The Tax Office is moving to Barton, Foreign Affairs into a brand-new headquarters of its own, and ironically, even DCCEEW is "consolidating" out of Civic while the buildings they all leave behind are stranded (along with the embedded carbon).
The result is tens of thousands of square metres of office space sitting idle in the city centre, boarded up and vacant. Fewer workers mean fewer customers for our cafés and shops, more empty floors, and quieter streets. And quiet city streets become unsafe.
The two problems feed into each other, and they share a solution. Safe streets are busy streets. When there are people around - residents coming and going at all hours, lights on in the apartments above the shops, eyes on the street - crime has nowhere to hide. A city centre that empties at 5pm and falls silent on weekends invites trouble.
So here's what I'm fighting for:
First, make high-visibility policing permanent. "CBD Safe" is welcome, but a few weeks of extra patrols won't fix a problem that has been years in the making. Canberrans deserve a permanent, visible police presence in the city, not a press release every time things get bad enough to make the news.
Second, get people living in the city again. We have empty office towers and a housing shortage at the same time. But Canberra's Lease Variation Charge (LVC) - the 75 per cent tax developers pay to change what a building can be used for - makes converting offices into homes harder and much more expensive than it should be.
I'm backing a moratorium on the LVC for residential conversions in the CBD, with affordable housing built in. The government already hands out LVC discounts for affordable housing, so it knows the lever works. And I'm not alone: the property industry and major investors (including Canberra Airport's Capital Property Group, which is tipping $1.5 billion into the city) are calling for the CBD to be made a special economic zone, with incentives to convert tired, empty towers into homes, student housing and modern workplaces.
Everyone knows the LVC is barely raising a dollar in the CBD as it stands.

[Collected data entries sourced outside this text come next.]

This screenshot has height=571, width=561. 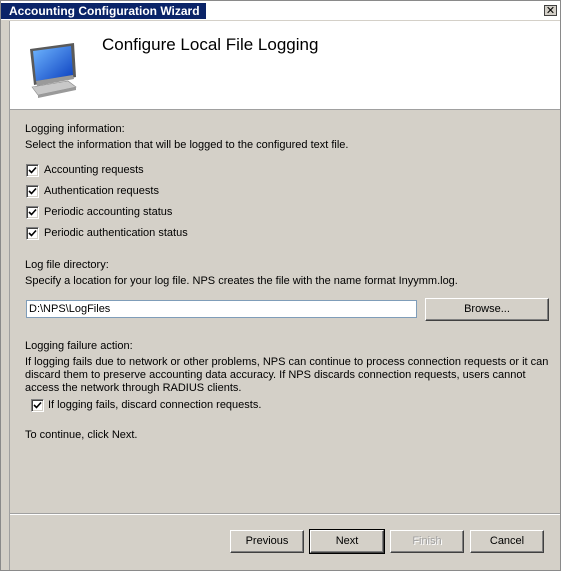 What do you see at coordinates (104, 11) in the screenshot?
I see `window-title: Accounting Configuration Wizard` at bounding box center [104, 11].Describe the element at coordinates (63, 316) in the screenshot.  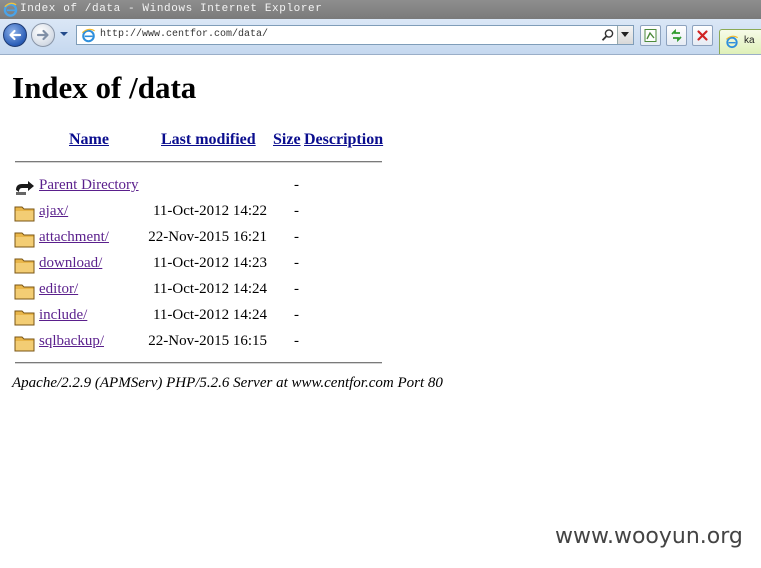
I see `folder-link: include/` at that location.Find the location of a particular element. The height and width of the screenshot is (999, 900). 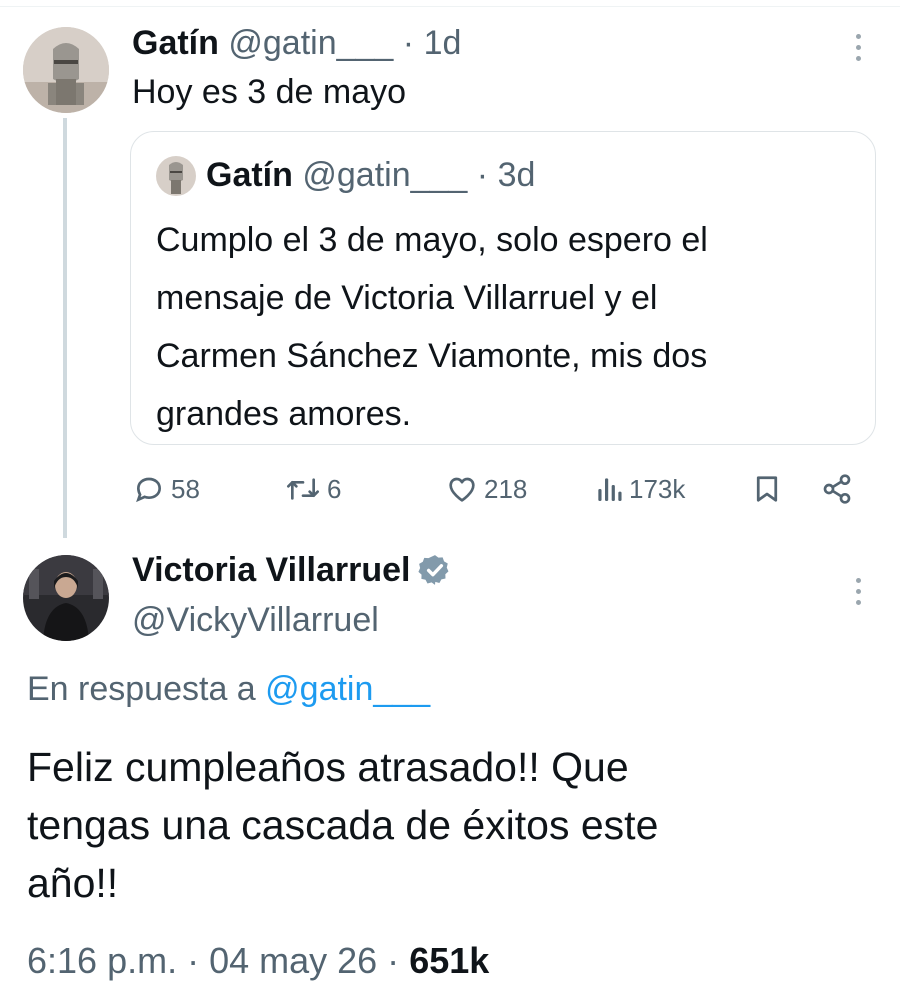

reply-button: 58 is located at coordinates (166, 489). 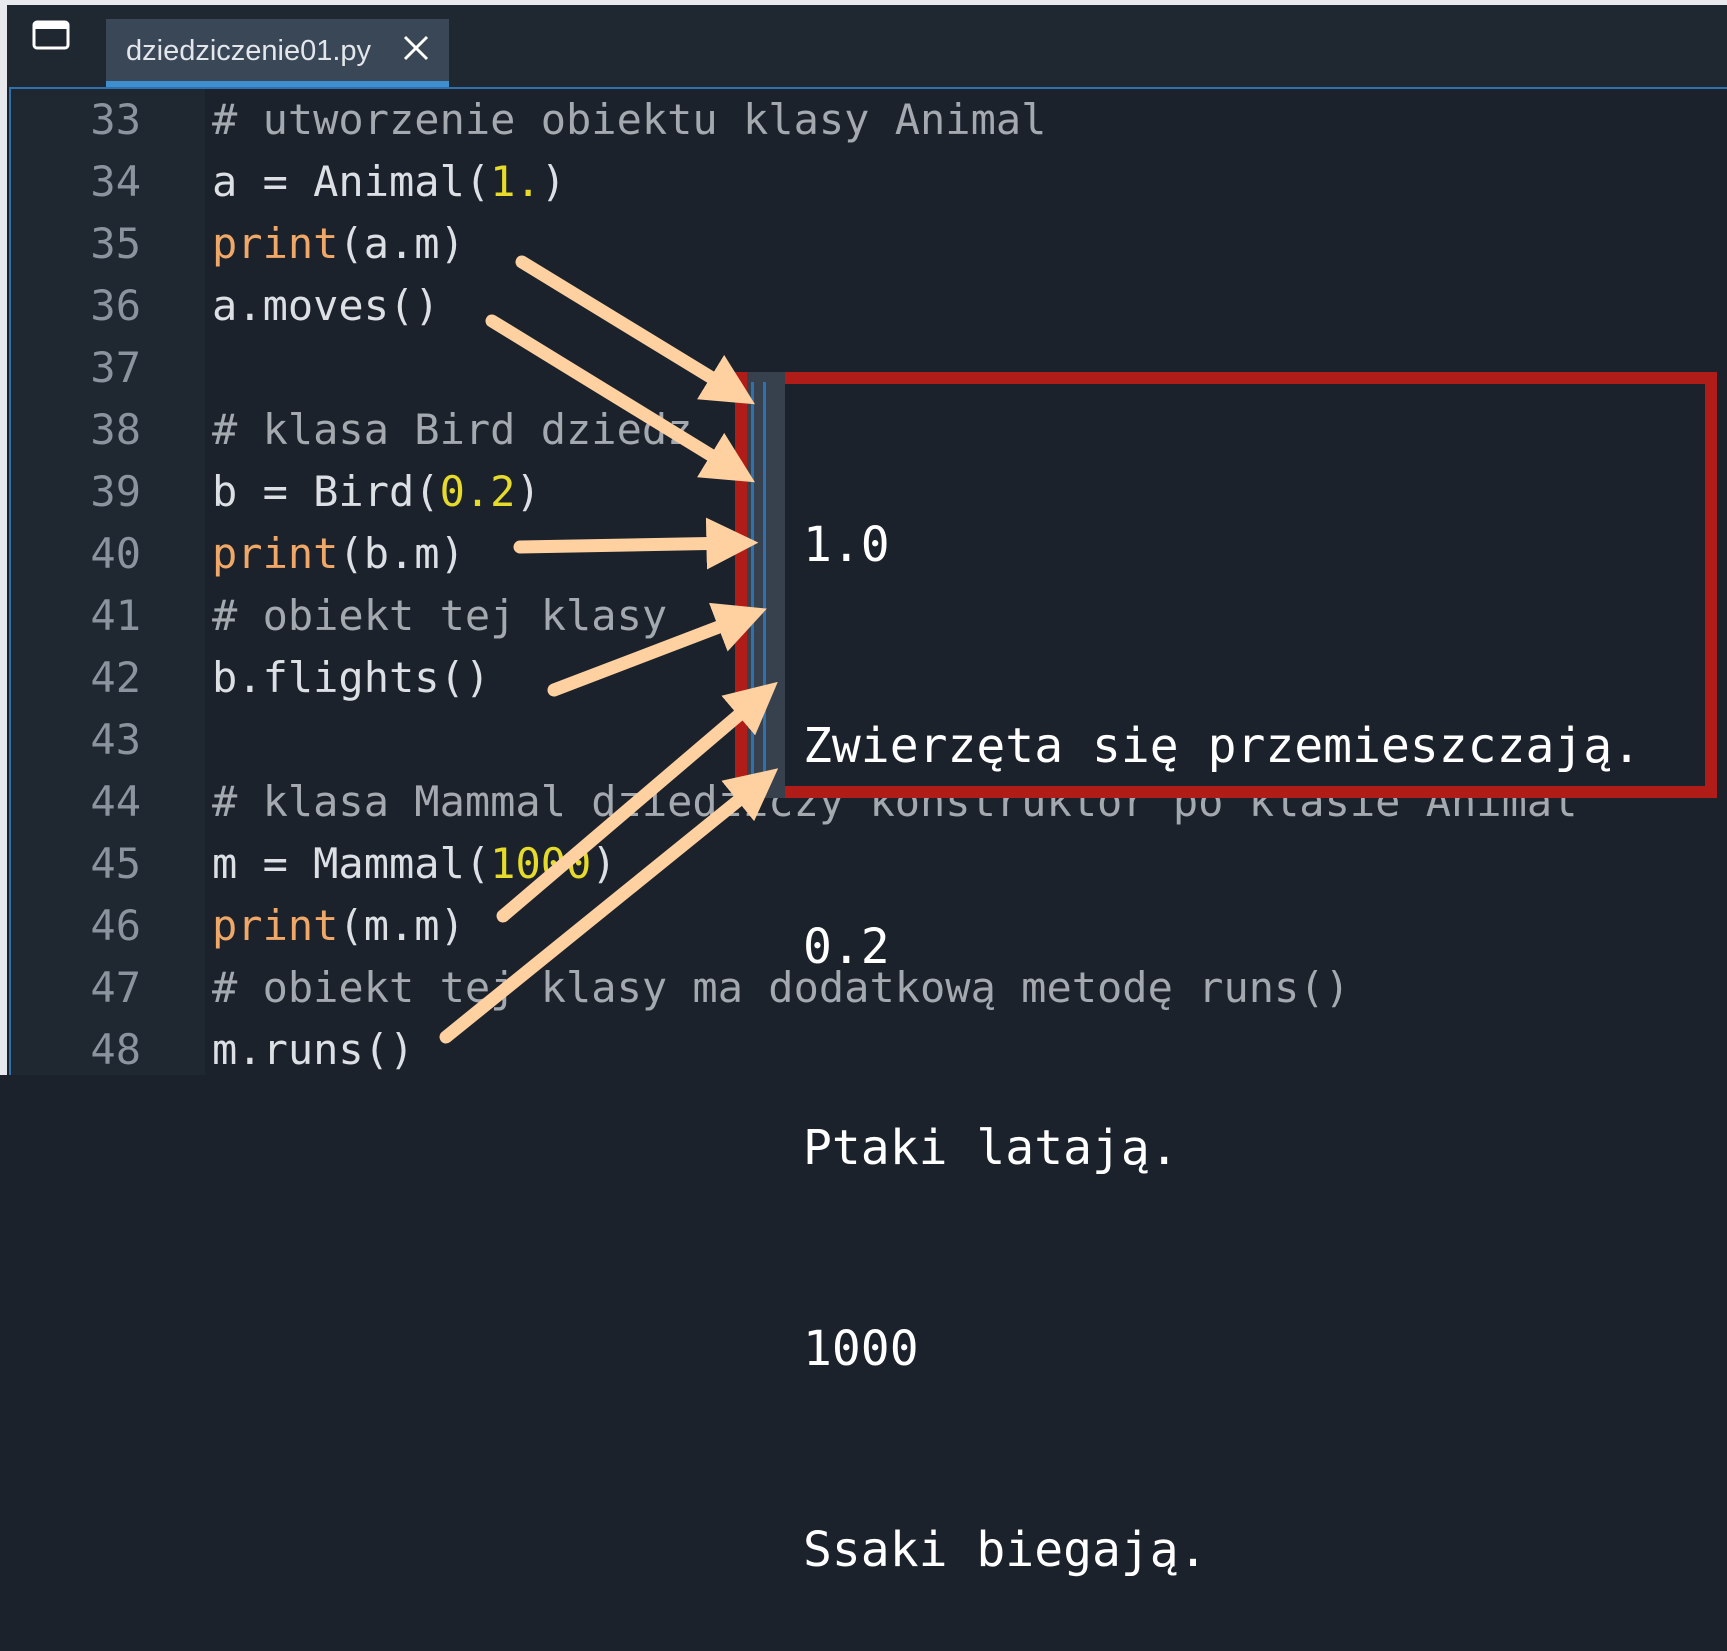 What do you see at coordinates (116, 182) in the screenshot?
I see `line-number: 34` at bounding box center [116, 182].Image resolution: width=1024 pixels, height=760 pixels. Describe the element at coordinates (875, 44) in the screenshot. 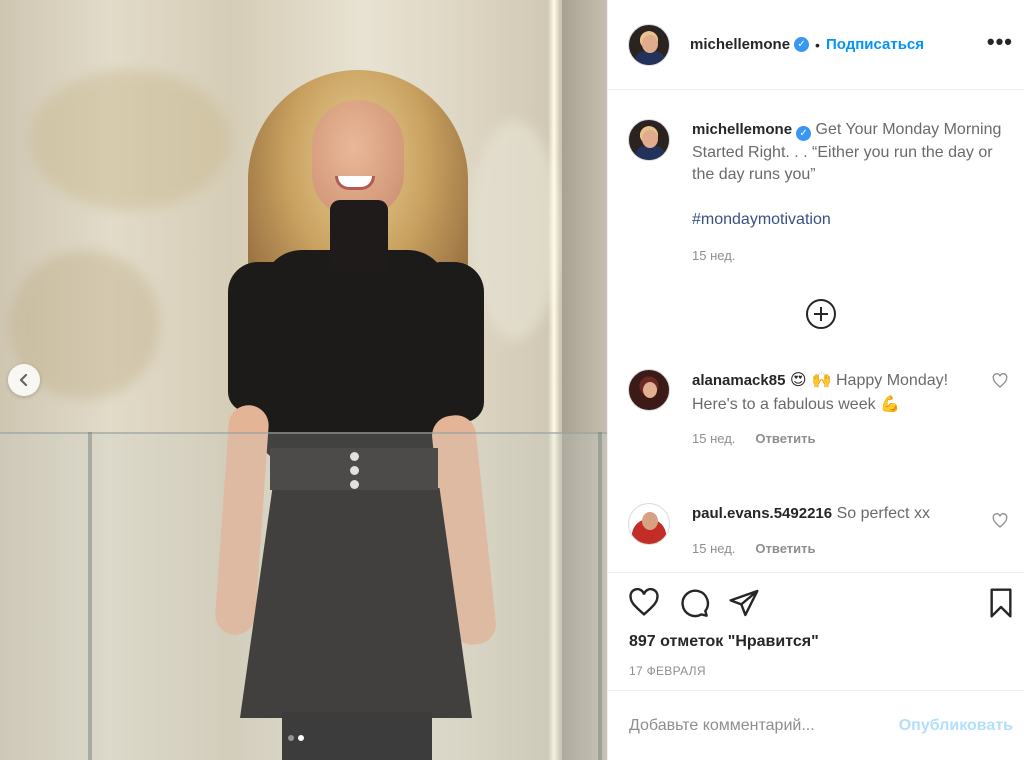

I see `follow-button: Подписаться` at that location.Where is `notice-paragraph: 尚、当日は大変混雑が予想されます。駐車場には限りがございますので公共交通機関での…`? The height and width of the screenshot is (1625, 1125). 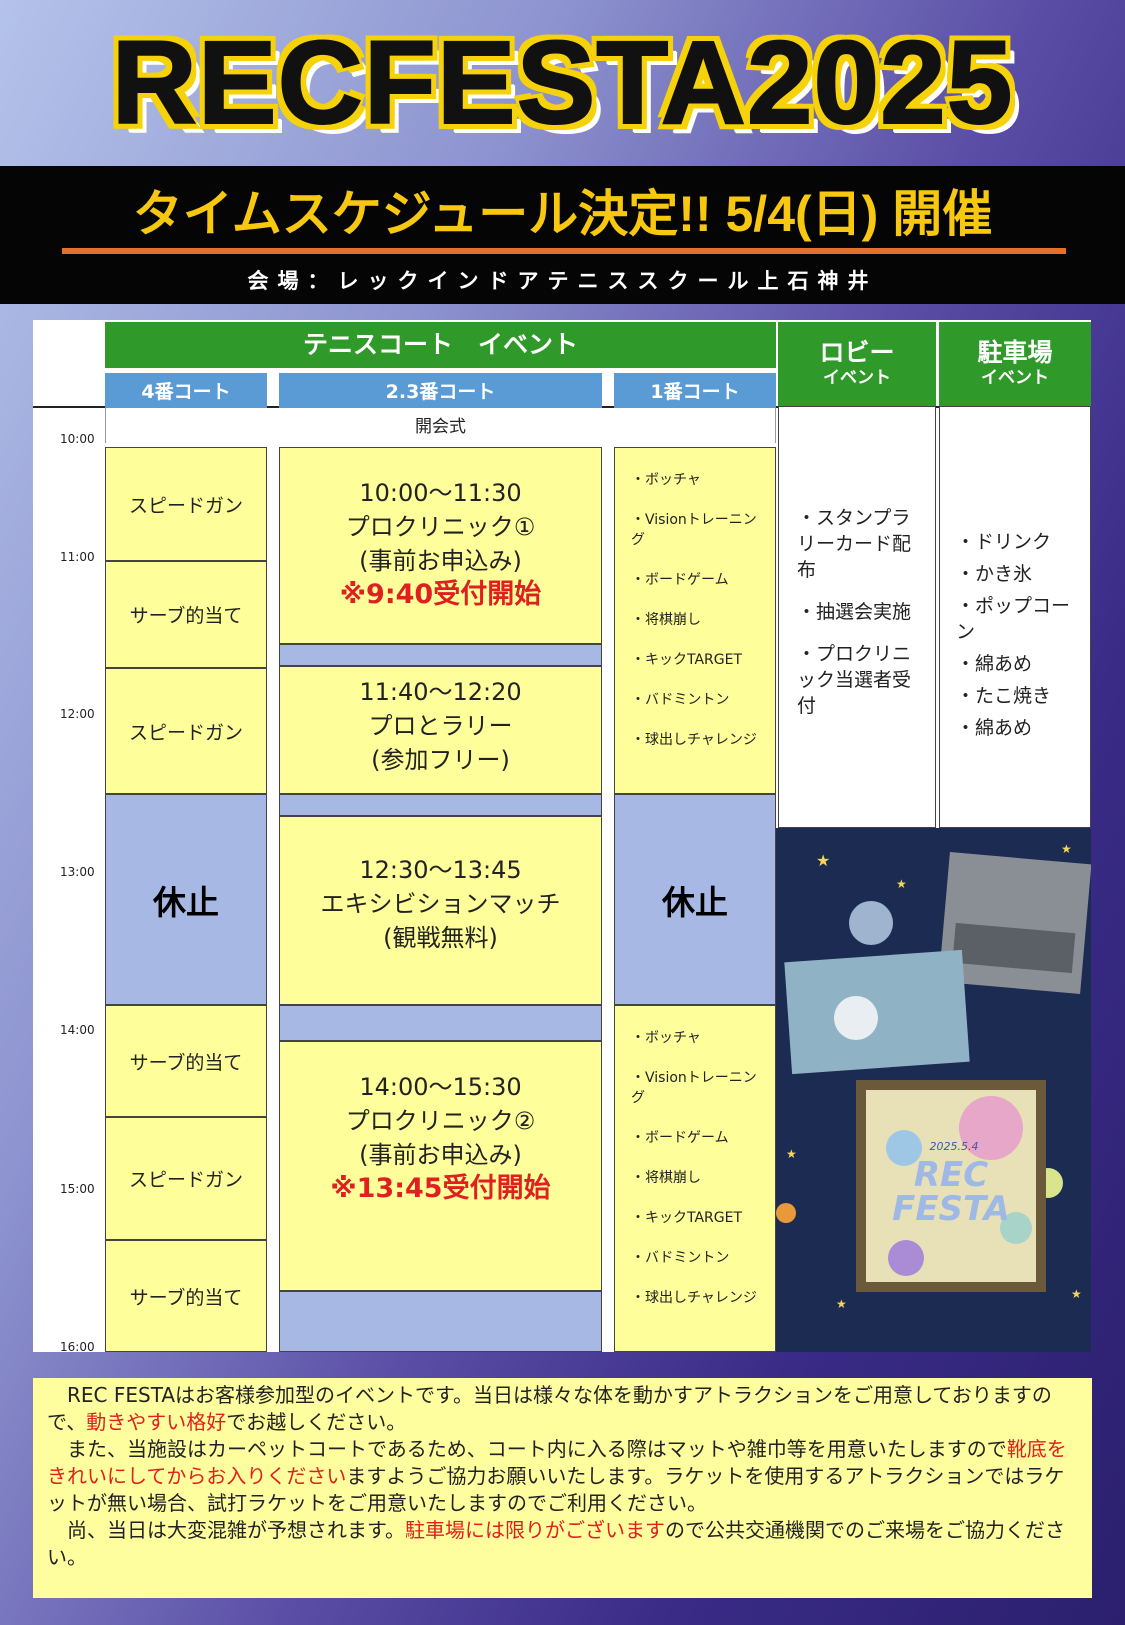
notice-paragraph: 尚、当日は大変混雑が予想されます。駐車場には限りがございますので公共交通機関での… is located at coordinates (556, 1544).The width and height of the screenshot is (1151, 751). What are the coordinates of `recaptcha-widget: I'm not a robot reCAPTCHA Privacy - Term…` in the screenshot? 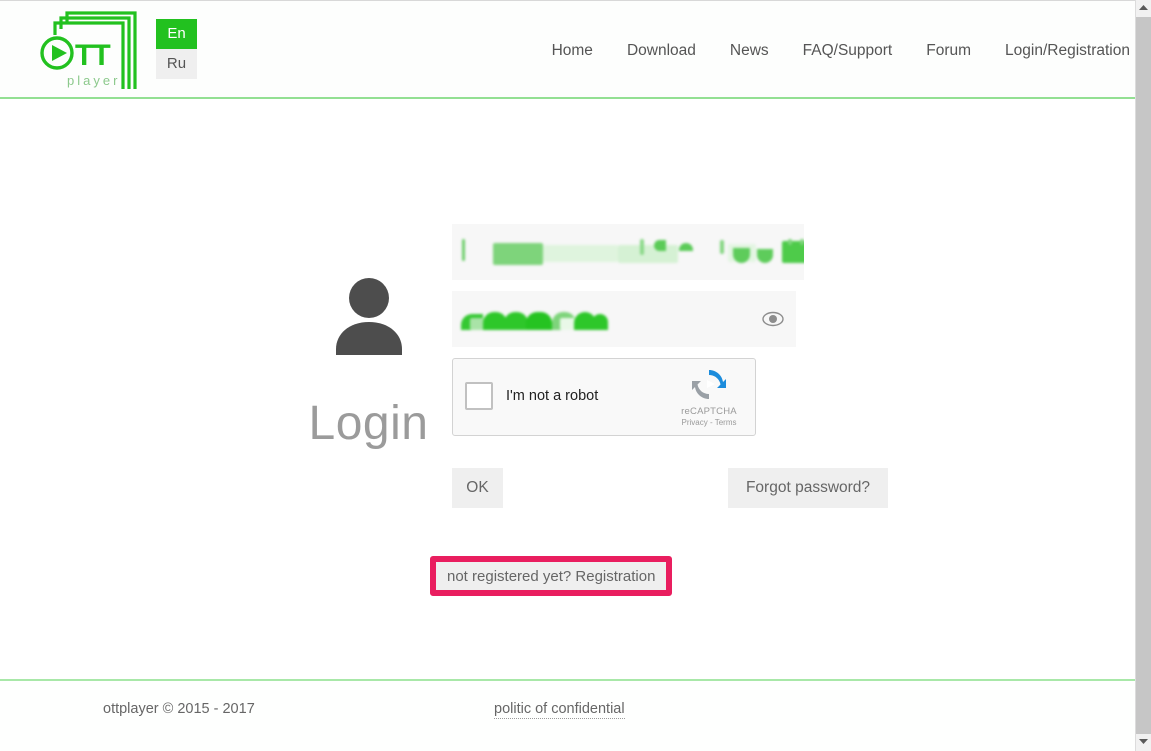 It's located at (604, 397).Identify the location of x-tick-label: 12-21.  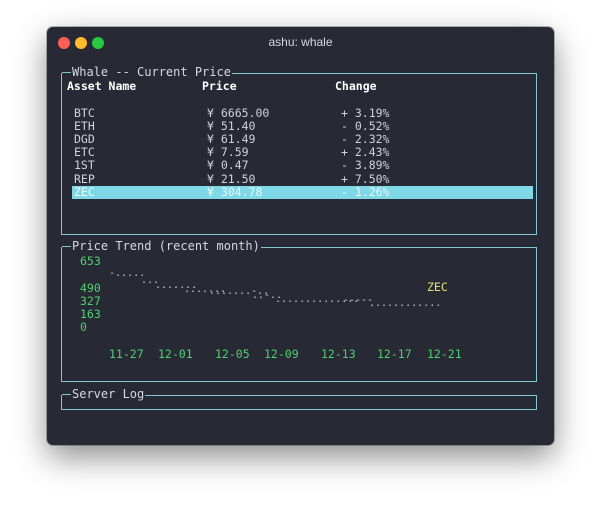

So use the lever: get the cranes moving, build apartments, and bring residents - and the life they bring - back into the city.
Third, hit the brakes on the APS exodus. The federal government could act tomorrow: pause the drain of public-service jobs out of Civic until we understand what it is doing to our city. That is not too much to ask, given how fast the heart of our capital has declined on Labor's watch.
Use the pause to ask the obvious question: does it make sense to march departments into brand-new concrete-and-steel towers while the embodied carbon locked in the buildings they are abandoning remains, or is it simply government greenwashing? Senator Gallagher owes Canberrans an answer.
Federal Labor is forcing an exodus of workers from Civic. And the territory Labor government is standing in the way of repurposing the empty office buildings left behind into homes.
More people living in the city means more feet on the street, more trade for small businesses, and fewer dark corners for crime. It isn't complicated.
Our national capital deserves a CBD we can be proud of. As a hive of activity, to welcome visitors, and to show off to the world. Let's revive our CBD.